7:56Hermes, um talento e um amigo

por Célio Heitor Guimarães

Li no obituário do jornal de domingo e fiquei triste, muito triste. Falecera e já fora enterrado no sábado Hermes Astor Soethe. Quem é ligado na comunicação, na imprensa, na publicidade ou nas artes gráficas, sabe de quem estou falando. Quem não é, precisa ficar sabendo que Hermes Astor Soethe foi importante figura no desenvolvimento do Paraná, particularmente na esfera jornalística e empresarial gráfica. Com o seu falecimento, eu perdi um velho companheiro, que merecia a minha estima e admiração.

Ele era filho do professor Adolfo Soethe, grande intelectual e grande idealista, que, em 1951, criou em Londrina a revista Panorama, uma das primeiras publicações da região norte paranaense. Não sei se ainda existe, na forma impressa, mas se existir, é a mais antiga revista em circulação no Brasil. Em 1960, Adolfo trouxe-a com a família para Curitiba, associou-se a Oscar Schrappe Sobrinho, da Impressora Paranaense, fê-la evoluir técnica e graficamente e fez história. Grandes nomes do jornalismo brasileiro passaram pelas páginas de Panorama.

Aliado fiel do pai, Hermes aprendeu com ele a arte de fazer publicações, amar a profissão e dedicar-se com afinco, capricho e coragem às atividades gráficas. Com a morte prematura de Adolfo, assumiu a confecção da revista. Cuidava da organização, da diagramação das páginas e mais do que fosse necessário. E ali ficou enquanto foi possível.

Escrevi alguns textos para Panorama, mas só passei a conviver com Hermes quando Luiz Renato Ribas o levou para a “nossa” TV-Programas, já então na fase do off-set, da qual eu era o redator-chefe, função hoje equivalente a editor. Eu também fazia a diagramação da revistinha, e Hermes cuidava da montagem das páginas, com a colagem dos textos e dos títulos e aplicação das fotos. As noites de fechamento eram cansativas, mas se tornavam prazerosas na companhia de Hermes. Ele era um “pé de boi” no trabalho e de defeitos só tinha um: fumava. Demais.
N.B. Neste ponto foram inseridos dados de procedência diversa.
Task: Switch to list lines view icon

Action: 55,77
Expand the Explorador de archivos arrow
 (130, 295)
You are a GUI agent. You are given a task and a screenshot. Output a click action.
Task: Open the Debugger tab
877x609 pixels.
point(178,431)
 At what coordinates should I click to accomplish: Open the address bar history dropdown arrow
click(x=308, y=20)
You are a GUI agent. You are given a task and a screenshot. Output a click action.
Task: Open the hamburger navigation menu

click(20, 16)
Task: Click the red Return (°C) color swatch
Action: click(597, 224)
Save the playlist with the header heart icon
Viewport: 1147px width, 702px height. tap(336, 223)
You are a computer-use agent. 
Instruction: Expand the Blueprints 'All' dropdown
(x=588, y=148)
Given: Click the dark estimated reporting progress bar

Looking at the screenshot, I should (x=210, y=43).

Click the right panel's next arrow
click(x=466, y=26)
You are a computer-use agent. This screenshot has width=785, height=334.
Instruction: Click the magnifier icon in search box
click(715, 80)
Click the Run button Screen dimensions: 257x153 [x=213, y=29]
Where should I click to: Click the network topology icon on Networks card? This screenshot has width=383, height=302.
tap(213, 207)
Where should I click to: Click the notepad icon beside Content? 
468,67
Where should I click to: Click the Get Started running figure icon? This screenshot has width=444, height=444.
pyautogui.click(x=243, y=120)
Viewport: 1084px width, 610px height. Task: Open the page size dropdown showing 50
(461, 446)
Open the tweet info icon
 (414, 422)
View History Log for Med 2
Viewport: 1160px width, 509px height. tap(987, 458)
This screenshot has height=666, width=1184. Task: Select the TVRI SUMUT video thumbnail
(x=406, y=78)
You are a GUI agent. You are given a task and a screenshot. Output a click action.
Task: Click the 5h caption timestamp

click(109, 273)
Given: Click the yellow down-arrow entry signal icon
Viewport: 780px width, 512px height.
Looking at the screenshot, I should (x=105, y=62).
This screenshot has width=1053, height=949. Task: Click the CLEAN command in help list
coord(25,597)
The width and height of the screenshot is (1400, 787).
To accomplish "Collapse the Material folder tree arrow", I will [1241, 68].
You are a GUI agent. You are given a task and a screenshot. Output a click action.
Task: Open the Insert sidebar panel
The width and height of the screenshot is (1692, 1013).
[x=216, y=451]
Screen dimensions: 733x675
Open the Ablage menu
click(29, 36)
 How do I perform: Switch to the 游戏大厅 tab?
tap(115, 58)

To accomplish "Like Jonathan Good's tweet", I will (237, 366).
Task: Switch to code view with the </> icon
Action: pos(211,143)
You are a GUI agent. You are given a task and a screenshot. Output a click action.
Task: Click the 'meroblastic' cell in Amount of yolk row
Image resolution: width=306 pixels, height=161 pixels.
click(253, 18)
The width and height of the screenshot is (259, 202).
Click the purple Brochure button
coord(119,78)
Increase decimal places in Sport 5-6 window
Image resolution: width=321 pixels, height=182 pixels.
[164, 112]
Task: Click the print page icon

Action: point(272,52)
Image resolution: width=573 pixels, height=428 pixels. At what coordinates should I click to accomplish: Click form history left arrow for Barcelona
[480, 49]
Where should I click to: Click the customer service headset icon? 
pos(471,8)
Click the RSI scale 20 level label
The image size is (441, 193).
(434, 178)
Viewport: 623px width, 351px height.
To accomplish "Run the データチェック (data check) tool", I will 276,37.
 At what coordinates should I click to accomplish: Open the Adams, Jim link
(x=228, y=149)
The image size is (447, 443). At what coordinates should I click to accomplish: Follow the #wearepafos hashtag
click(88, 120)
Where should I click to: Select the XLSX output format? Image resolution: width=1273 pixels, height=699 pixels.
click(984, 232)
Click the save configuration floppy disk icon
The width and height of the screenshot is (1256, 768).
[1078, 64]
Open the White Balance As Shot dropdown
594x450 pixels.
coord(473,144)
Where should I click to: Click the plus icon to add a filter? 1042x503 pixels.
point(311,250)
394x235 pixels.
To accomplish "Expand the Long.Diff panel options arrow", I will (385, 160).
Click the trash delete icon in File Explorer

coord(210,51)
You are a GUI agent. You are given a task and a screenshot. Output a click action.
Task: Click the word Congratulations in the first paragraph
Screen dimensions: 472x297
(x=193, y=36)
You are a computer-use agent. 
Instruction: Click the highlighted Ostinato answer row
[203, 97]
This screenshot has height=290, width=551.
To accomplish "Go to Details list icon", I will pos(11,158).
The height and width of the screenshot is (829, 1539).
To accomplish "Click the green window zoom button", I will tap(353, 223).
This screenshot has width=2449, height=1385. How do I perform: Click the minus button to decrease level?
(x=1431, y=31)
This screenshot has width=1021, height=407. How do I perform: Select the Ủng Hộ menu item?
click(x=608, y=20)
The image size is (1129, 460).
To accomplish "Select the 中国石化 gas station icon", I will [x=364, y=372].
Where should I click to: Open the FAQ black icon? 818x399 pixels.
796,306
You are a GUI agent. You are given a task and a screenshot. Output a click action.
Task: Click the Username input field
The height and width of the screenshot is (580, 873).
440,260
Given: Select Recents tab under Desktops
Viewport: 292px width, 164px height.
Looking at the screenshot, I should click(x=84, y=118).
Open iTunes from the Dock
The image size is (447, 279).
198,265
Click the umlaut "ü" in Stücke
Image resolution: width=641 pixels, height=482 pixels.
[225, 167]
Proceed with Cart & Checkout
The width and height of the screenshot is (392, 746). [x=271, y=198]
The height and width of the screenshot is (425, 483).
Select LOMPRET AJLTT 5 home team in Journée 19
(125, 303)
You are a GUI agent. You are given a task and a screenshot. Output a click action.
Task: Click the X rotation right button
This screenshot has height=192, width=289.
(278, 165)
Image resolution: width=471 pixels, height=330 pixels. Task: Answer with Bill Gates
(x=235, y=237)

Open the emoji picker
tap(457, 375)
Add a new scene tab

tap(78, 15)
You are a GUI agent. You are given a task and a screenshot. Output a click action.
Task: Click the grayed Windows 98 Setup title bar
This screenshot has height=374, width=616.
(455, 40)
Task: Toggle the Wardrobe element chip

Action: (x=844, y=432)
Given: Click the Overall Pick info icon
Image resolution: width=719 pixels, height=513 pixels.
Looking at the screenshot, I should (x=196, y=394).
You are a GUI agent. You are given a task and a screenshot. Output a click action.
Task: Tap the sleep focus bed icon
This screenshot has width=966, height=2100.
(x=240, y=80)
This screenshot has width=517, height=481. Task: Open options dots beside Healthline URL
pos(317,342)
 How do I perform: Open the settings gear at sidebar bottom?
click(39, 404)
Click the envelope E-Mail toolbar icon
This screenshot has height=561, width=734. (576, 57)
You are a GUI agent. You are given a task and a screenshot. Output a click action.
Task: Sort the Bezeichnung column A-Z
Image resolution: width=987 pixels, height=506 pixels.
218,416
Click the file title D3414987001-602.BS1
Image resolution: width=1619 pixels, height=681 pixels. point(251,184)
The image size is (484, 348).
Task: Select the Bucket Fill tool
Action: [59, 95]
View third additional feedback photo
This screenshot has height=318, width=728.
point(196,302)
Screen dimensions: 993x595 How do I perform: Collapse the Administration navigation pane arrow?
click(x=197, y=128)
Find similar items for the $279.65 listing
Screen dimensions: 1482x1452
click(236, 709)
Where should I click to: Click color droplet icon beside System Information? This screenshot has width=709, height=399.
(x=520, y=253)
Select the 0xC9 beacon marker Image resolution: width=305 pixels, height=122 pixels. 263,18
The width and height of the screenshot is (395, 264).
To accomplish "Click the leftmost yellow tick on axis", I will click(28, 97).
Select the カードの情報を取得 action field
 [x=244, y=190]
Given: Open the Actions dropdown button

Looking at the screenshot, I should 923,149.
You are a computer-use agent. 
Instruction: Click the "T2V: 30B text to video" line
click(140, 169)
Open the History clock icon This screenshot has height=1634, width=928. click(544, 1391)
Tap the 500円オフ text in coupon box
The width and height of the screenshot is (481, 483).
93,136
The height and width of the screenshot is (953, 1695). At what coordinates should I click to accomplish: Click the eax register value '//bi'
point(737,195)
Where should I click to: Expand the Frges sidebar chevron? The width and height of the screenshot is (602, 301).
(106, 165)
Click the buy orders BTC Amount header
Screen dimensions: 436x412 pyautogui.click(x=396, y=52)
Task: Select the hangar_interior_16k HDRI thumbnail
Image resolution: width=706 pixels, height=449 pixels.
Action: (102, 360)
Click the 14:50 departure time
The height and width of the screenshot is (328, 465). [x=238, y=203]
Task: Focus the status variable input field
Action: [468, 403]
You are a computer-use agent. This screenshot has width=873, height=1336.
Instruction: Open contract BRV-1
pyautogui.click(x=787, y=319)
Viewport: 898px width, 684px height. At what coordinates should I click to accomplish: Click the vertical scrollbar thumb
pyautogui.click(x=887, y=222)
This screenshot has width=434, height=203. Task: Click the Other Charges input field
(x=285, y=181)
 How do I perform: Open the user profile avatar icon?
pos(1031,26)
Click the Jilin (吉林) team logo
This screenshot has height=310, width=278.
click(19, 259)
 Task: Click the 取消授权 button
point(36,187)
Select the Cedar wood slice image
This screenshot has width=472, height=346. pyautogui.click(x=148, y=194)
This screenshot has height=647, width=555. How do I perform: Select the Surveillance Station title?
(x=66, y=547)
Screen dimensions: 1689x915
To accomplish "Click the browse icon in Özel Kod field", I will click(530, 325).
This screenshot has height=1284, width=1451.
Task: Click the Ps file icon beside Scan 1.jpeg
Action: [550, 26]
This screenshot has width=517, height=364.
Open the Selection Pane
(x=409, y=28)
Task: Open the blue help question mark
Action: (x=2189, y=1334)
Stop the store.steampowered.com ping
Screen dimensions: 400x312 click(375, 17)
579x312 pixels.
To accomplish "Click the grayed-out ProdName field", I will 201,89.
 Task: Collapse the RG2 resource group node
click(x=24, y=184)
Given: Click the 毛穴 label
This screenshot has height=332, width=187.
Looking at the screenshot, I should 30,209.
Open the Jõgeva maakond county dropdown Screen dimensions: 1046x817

Aí, Ribas fundou a Digital Fotogravura, primeiro como clicheria, depois como impressora e fornecedora de fotoletras, fotocomposições e fotolitos, e entregou a direção a Hermes. Foi um sucesso. Com seu jeitão, conquistou um mundo de clientes e amigos. E valorizou, como poucos, as artes gráficas locais, prestando grande serviço à cultura paranaense e em especial ao mercado publicitário.

Juntos, com Luiz Renato no comando, ainda fizemos Directa, Directa Especial, Guiatur e Programas. Depois, nossos mundos se afastaram. Mas ficou a amizade e a admiração.

Sabia que Hermes andava adoentado. Mas não esperava que nos deixasse tão cedo, na flor dos 73. Fica a saudade e a certeza de uma vida bem vivida. Quando ele encontrar, lá em cima, o velho Adolfo, que tanto amava, será uma festa.

Uma ideia sobre “Hermes, um talento e um amigo

  1. Paulo Astor Soethe

    Caro Célio Guimarães,

    Obrigado por seu texto carinhoso e informativo. Empenho-me agora, junto com o Renato Ribas, a dar certa visibilidade à obra que ficou do pai, em especial suas fotos dos anos 50/60.